Today a profound shift in the privacy equation is under way. Technology brings enormous efficiency to the collection, sorting and distribution of personal information. This efficiency has revolutionized countless organizations but it has also increased opportunities for snooping. The ability of computers to sift though personal information may make much of your life an open book, unless privacy policies are implemented.
In many countries a large number of records are public, available to anyone.
In the United States, for example, public records typically include voter registration lists, Department of Motor Vehicle records, federal tax liens, arrest and conviction records, court proceedings and judgments, bankruptcy and probate records, and lists of births, deaths and marriage licenses. Additional information is available in commercial directories and databases, including phone books, city directories, professional directories and newspaper databases. Many records that we think are confidential today such as credit reports, income-tax records, social security records, loan applications, bank account records, credit card records, Telephone Company records, military records and medical records may not be confidential tomorrow. If a curious neighbor wants to know something about you, it takes some expense and effort but with the rise of computer databases and the Internet, it’s getting easier to correlate information and develop a profile of somebody.

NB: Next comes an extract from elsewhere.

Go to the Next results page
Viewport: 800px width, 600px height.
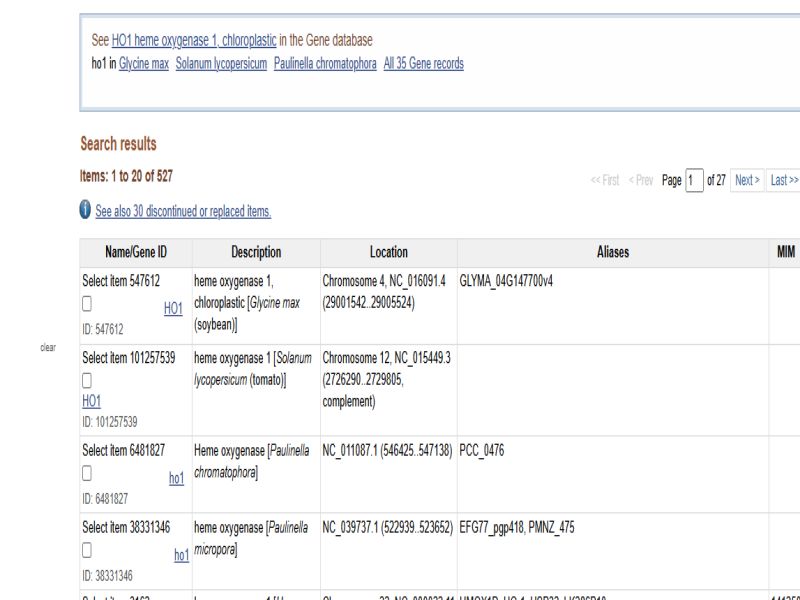tap(745, 180)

Already, some companies are beginning to offer services that collect personal information and sell it on CD-ROMs or online. Take police reports, for example, they are public.
The Internet will make this kind of information extraordinarily public, unless the rules change.
The way to protect privacy in this age of information technology is to develop respect for the privacy of personal information. We shouldn’t ban the collection of legitimate information or deny organizations the benefit of databases. Sharing information can be appropriate in some commercial settings. Many consumers appreciate having products and services tailored to their individual needs or profiles, as long as their privacy isn’t unduly compromised. But to protect privacy, access should be denied to people who don’t have a legitimate reason for the information they seek.
A nosy neighbor shouldn’t be able to check your credit rating.
Society must define the appropriate purposes for specific kinds of information and fashion ways to confine the use of the information to those purposes. It won’t be easy, but it is possible. Individuals and organizations can do their part by making the protection of privacy an important objective. As people wake up to how much information about them is stored on computers and how it can be used, the issue of privacy will command more and more the attention from the powers that be.
The privacy concerns of the Lotus and Equifax “MarketPlace: Households” mailing lists consisted of true product dissemination and how it would be controlled, resale of the data and would consumers be able to delete their names from the database or make corrections before hitting the market? There were also concerns that not everyone in the database had agreed to participate.
These were certainly legitimate regards of the consumers. It’s clearly a control issue and scary to think that a stranger is controlling how your personal information is used. In lieu of so much criticism Lotus and Equifax canceled the product.